De emeritus hoogleraar hoop dat „het partijbestuur, dat zich eerst ten onrechte onverkort achter het rapport-Cnossen gesteld heeft, in de praktijk de consequenties van de aangenomen voorstellen zal aanvaarden.”
Oud-voorzitter en medeoprichter van de RPF P. Langeler uit Wildervank had ook plannen om op te stappen. Ook hij voert zijn voornemen niet uit. „Het amendement Nunspeet in combinatie met de motie Barneveld is voor mij op dit moment voldoende. Als blijkt dat praktiserende homoseksuelen wel lid kunnen worden, bekijk ik de zaak opnieuw. Voorlopig blijf ik lid.”

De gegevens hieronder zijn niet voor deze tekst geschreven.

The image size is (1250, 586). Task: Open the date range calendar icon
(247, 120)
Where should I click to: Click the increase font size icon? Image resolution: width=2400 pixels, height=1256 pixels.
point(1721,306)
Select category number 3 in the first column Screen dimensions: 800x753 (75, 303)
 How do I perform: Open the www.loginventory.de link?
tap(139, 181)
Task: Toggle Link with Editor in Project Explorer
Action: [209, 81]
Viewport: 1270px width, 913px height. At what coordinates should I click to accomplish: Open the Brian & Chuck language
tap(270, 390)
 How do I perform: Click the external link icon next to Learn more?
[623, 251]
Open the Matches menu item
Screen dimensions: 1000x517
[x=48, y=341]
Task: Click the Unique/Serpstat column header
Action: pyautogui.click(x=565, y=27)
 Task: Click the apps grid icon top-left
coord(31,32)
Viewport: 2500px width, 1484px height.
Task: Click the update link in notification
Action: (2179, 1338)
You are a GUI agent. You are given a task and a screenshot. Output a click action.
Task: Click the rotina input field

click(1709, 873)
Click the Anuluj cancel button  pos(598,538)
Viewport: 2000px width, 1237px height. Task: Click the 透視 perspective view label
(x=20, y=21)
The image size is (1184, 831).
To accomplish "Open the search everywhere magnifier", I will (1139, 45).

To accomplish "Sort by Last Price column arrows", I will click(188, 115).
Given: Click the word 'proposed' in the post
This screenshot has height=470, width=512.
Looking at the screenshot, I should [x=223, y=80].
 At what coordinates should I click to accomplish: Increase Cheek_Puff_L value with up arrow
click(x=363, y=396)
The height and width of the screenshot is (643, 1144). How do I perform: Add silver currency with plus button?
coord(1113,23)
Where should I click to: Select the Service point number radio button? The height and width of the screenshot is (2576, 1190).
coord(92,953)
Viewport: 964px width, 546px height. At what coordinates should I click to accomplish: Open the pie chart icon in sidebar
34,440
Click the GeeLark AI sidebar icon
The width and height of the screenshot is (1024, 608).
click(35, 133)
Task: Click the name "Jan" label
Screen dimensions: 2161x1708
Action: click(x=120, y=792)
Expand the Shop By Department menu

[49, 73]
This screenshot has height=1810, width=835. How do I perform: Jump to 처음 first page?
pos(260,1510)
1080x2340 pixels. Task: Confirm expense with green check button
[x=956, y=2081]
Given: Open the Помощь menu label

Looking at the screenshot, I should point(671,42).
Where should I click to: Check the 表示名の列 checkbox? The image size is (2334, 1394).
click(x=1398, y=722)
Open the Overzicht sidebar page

Oud-RPF-hoofbestuurslid H. Roffel uit Putten is blij dat het hoofdbestuur „deels op zijn standpunt is teruggekomen door de voorstellen van Nunspeet en Barneveld aan te bevelen bij het congres.” Maar hij had wel een krachtiger getuigenis verwacht: „Juist een dag voor het congres vergaderde, kwam het nieuws naar buiten dat in de Amerikaanse staat Californië het homohuwelijk mogelijk werd. Wat zou het goed zijn geweest als onze partij direct daarna had uitgesproken dat God de homoseksuele praxis afwijst.” Tot september blijft Roffel „kritisch lid.” Hij wil graag zien wat er in het nieuwe kernprogramma komt te staan over huwelijk en seksualiteit.
Niet alleen de gereformeerde critici lijken de partij -met pijn in het hart- trouw te blijven, ook enkele kritische evangelische smaakmakers zullen de partij de rug niet toekeren. Het Amsterdamse deelraadslid Lont lijkt een eenling te zijn.
K. de Jong, medewerker van de stichting Tot Heil des Volks, had sowieso niet aangekondigd dat hij de partij (mogelijk) zou verlaten. Maar kritisch is hij wel gebleven. De lijn die het congres afgelopen zaterdag koos, noemt hij „wegkruipgedrag.”
B. Niehof, voorzitter van de werkgroep Evangelischen in de ChristenUnie, verklaarde voor het congres dat zijn groep niet kon instemmen met het voorstel van het partijbestuur. De voorzitter, die gisteren niet bereikbaar was, toonde zich eerder deze week in het Nederlands Dagblad tevreden over de congresbesluiten. Volgens Niehof wordt de praktijk zelfs strakker dan voorheen. „Toen hadden selectiecommissies de vrije hand, nu moeten ze binnen de grenzen van het kernprogramma blijven.” Tot nu toe heeft hij twee evangelische ChristenUnieleden gesproken die overwegen hun lidmaatschap op te zeggen.
De oud-directeur van de stichting Tot Heil des Volks, J. J. Frinsel sr., schreef in deze krant dat de ChristenUnie gezwicht was voor de tijdgeest. Hij is teleurgesteld over de gang van zaken tijdens het congres. Het heeft hem verbaasd dat uiteindelijk maar vijf mensen tegenstemden. „Ik maak me grote zorgen over de partij. Zowel in evangelische als in reformatorische kring neemt de acceptatie van homostellen die in liefde en trouw willen samenleven, onrustbarend snel toe. Dat is niet overeenkomstig Gods Woord. Wat de ChristenUnie blijkbaar wil, is rust in de tent omdat ze op het regeringspluche zitten. Maar een christelijke politieke partij moet profetisch spreken.”
Zijn lidmaatschap opzeggen, kan Frinsel niet meer. Dat deed hij vorig jaar al toen de ChristenUnie regeringsverantwoordelijkheid ging dragen. „Als je in een coalitie zit, moet je bijvoorbeeld ook het bestaande abortus-, euthanasie- en homobeleid verdedigen. Daar kan een christen geen verantwoordelijkheid voor nemen.”